В чистых голубых глазах Амайи стояли тяжелые слезы.
— В лесу кто-то был, Ипар его не подпускал…
Мороз пробежал по спине Хуана, когда он представил себе, какая опасность грозила его девочке.
— Все прошло, детка. Ты в безопасности, и с тобой все будет хорошо.
— Мне было очень холодно, но потом я увидела дом…
— Дом? — удивился Хуан.
— Там был мужчина… очень красивый… и другие люди…
Хуан выпрямился. Мрачное предчувствие, которое сопровождало его весь день, сдавило сердце.
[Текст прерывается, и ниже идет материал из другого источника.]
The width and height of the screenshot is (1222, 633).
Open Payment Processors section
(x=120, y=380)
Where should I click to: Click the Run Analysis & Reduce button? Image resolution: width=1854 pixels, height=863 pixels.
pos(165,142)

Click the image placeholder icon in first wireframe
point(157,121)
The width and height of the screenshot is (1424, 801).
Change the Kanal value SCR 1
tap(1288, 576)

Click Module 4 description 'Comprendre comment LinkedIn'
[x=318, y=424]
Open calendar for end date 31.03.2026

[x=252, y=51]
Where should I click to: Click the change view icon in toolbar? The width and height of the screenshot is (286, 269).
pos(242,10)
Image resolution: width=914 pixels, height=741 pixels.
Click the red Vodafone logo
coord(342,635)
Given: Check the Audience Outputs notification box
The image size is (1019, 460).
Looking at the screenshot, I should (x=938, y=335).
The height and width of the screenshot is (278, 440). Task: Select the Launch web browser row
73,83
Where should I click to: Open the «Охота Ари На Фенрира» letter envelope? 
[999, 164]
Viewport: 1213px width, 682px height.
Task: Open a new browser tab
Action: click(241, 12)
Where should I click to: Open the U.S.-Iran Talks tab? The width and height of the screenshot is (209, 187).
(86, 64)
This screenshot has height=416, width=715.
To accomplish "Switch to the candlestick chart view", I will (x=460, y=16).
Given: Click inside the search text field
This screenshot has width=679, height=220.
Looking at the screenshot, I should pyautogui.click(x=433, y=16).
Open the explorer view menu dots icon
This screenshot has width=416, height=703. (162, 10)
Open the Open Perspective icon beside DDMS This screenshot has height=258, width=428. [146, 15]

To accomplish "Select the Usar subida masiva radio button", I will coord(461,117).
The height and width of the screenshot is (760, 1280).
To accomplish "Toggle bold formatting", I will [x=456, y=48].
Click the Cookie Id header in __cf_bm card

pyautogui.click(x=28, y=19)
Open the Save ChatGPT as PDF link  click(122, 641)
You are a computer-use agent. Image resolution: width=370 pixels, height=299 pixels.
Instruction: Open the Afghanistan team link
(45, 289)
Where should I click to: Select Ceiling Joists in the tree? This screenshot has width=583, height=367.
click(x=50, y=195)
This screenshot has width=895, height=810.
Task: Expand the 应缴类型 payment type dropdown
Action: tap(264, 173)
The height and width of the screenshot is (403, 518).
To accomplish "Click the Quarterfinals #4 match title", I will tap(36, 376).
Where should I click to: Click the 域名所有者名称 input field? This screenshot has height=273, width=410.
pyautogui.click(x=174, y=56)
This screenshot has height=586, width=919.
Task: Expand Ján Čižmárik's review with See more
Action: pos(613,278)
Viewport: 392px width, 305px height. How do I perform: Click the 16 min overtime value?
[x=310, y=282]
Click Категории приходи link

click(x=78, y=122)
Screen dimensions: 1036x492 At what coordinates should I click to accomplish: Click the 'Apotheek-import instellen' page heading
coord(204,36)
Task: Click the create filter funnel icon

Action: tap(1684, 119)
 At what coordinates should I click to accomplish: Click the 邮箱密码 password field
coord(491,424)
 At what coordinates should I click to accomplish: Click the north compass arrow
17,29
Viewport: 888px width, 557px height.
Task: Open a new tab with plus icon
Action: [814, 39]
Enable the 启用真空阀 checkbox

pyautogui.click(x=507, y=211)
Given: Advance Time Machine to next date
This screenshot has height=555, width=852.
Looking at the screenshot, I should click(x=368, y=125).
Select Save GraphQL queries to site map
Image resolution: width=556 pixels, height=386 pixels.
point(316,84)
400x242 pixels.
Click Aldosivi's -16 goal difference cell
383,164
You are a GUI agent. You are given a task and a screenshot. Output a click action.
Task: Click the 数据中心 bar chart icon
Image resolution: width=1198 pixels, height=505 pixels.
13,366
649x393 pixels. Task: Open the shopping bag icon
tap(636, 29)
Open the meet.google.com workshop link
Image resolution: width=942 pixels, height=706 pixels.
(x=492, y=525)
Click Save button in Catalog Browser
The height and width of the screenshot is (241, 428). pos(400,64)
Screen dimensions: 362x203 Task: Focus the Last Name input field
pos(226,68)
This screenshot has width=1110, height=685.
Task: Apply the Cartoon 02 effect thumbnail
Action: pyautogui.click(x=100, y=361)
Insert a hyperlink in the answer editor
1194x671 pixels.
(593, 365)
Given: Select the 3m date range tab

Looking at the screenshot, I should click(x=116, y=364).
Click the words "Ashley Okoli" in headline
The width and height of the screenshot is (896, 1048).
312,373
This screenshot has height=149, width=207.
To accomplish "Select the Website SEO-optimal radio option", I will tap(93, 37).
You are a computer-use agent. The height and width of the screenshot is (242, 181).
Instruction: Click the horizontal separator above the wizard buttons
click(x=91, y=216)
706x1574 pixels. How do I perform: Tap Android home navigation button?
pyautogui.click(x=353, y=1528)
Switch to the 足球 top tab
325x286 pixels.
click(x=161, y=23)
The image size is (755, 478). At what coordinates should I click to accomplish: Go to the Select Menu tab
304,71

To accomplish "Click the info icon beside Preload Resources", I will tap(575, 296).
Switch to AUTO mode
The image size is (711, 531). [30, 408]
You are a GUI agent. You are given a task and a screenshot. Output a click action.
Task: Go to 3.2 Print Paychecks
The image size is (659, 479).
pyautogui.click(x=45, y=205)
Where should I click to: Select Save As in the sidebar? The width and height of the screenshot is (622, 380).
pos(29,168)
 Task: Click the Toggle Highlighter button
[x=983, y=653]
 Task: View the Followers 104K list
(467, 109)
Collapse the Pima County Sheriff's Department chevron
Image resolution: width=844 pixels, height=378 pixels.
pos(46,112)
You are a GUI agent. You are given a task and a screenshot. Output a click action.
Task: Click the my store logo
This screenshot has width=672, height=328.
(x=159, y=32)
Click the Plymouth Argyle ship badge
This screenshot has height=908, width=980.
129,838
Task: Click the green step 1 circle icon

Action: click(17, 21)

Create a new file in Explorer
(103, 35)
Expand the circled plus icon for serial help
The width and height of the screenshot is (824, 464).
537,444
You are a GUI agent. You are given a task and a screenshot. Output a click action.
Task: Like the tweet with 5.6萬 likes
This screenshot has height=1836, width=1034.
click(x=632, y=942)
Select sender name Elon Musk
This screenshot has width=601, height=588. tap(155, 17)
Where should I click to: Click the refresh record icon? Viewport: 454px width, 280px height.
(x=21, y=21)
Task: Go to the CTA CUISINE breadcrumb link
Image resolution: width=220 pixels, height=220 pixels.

Все это очень ему не нравилось.
— Они были… злые. Я собиралась войти, потому что мне было холодно, но Ипар меня не пустил.
Девочка открыла глаза еще шире, словно что-то вспомнила.
— А где Ипар, айта?
Хуан покачал головой. Черт, он не хотел говорить об этом дочери.
— Детка, Ипар очень тебя любил; он был хорошим псом и заботился о тебе до конца.
По щекам девочки покатились слезы. Амайя издала задыхающееся «нет» и расплакалась с такой горечью, которой Хуан в жизни не видел. Его молчаливая девочка захлебывалась в рыданиях, таких громких и отчаянных, что медсестры бросились к ней, встревоженные скачками кривой на экране монитора.
— Что вы с ней сделали? — спросила одна, сурово глядя на Хуана и оттесняя его прочь от кровати.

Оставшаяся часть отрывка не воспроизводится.